To meet these expectations, an employer’s decision regarding which employees will lose their jobs can not be tainted in any way by discriminatory decision-making. For example, if terminations are being decided on the basis of poor performance, it could be considered discriminatory if accommodated employees are included – where their lower performance is tied to their limitations due to disability. To ensure fairness and avoid discrimination, employers should aim to eliminate positions, as opposed to individuals, and relate the decision-making process to the goals of the business restructuring. When making termination decisions, employers should also rely on objective criteria, such as employee job performance (not associated with a protected characteristic), as opposed to subjective criteria, like “flexibility” or “willingness to adapt.” For example, the Human Rights Tribunal of Ontario (HRTO) has found an employer discriminated on the basis of age when it used “career potential” as a factor in assessing which employees it would terminate for redundancy.

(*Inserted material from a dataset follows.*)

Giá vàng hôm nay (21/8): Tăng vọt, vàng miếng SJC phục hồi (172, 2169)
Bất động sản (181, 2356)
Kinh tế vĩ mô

Human rights issues may also arise when an employee’s position is designated redundant while the employee is on a disability-related leave from work. While the employer may have economic reasons for terminating the employment, eliminating a position while an employee is on leave may give the perception that the decision was based on discriminatory factors. If the redundant employee brings a complaint, the employer will have to demonstrate that no part of its decision to terminate the redundant position was related to a ground of discrimination that is protected under the Code. In these cases, detailed record-keeping is very important in establishing non-discriminatory reasons for the termination. For example, in a case last year, a complaint was broguth to the HRTO alleging that the complainant was terminated from her employment because of her disability. The employer in that case was able to demonstrate that it had started restructuring six months before the onset of the employee’s illness, and successfully defended against the complaint. The HRTO ultimately accepted that the termination was based on legitimate business reasons and dismissed the complaint accordingly.
Ultimately, employers are entitled to make the best business decisions for their organizations, which may include downsizing or eliminating redundant positions. However, these decisions must occur within the parameters of any applicable human rights legislation and be provably non-discriminatory.
 McKee v. Hayes-Dana Inc (1992), 17 CHRR 79, 1992 CarswellOnt 6647 (Ont Bd Inq).